Biro: "I have a reputation. Most of it is true."



"Can you get yourself and others excited?" [I can't remember if she made that exclusive to business.]



One young woman said she worked for a founder company led by two men and then one led by two women. She asked if Biro thought men lead differently than women. Biro said she does not think men and women lead differently. [Biro did not comment about left-handed women versus right-handed men.]

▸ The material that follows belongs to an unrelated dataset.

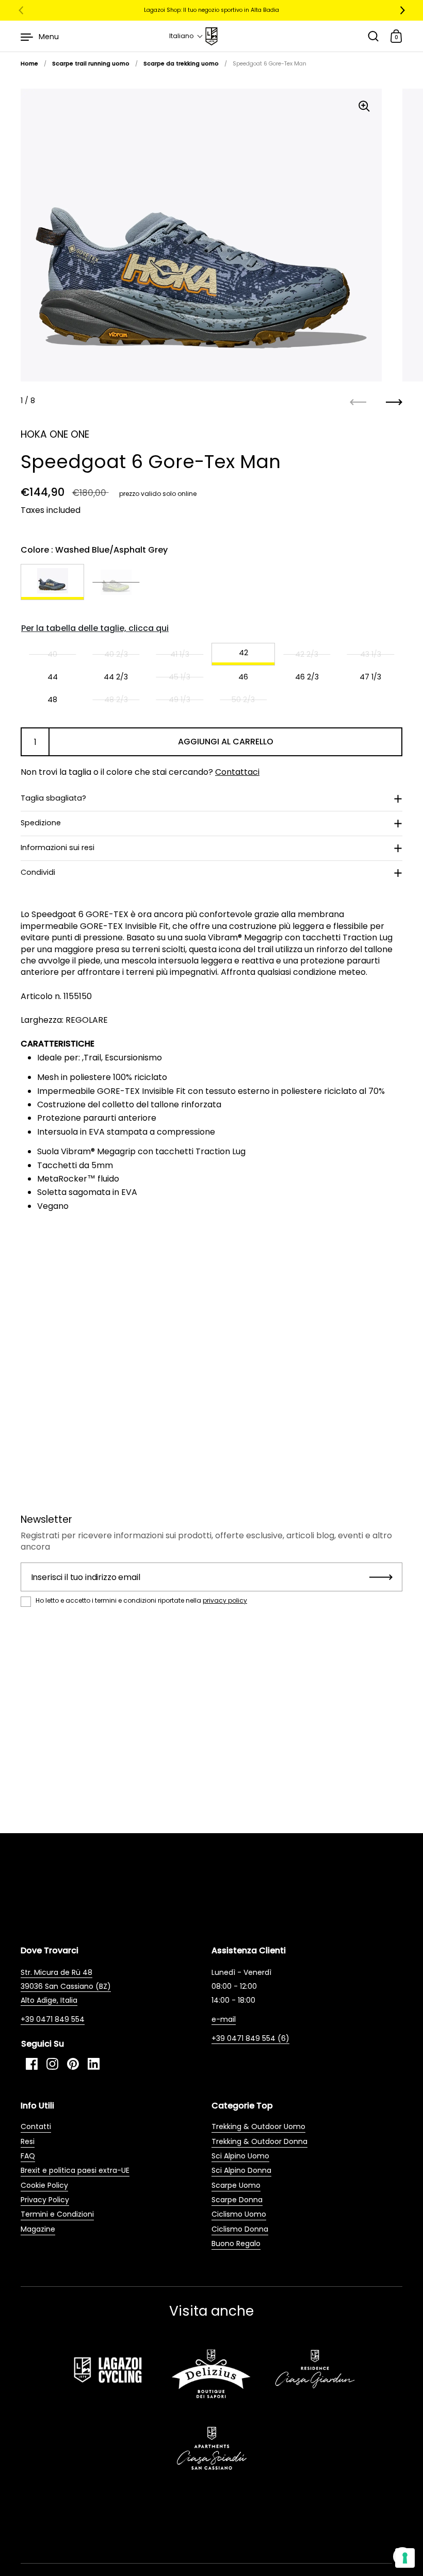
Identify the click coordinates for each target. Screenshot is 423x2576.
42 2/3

She discussed briefly measuring the outcome of advertising. Food manufacturers coupons are one way to measure the effectiveness of advertising. The companies that issue the coupons can count how many are redeemed. It is one reason why there are so many of them and why they will be around for a long time.



For some businesses it is not as easy to issue and to distribute coupons as it is for food companies. Except that with the internet, companies can and do issue coupons for discounts on their goods and services. It requires some effort to find many of them, but they are available.



Near the end of her talk she brought up the subject of languages. She explained that "marketing companies and technology people speak different languages." That is true not only for communication between marketing and technology. Lawyers, doctors, power repairmen, construction workers, all disciplines have their own specific usage of words. They can mean many different things depending on where they are used. This creates a need for people who can understand the different usages and who have the ability to communicate between groups of specially trained persons.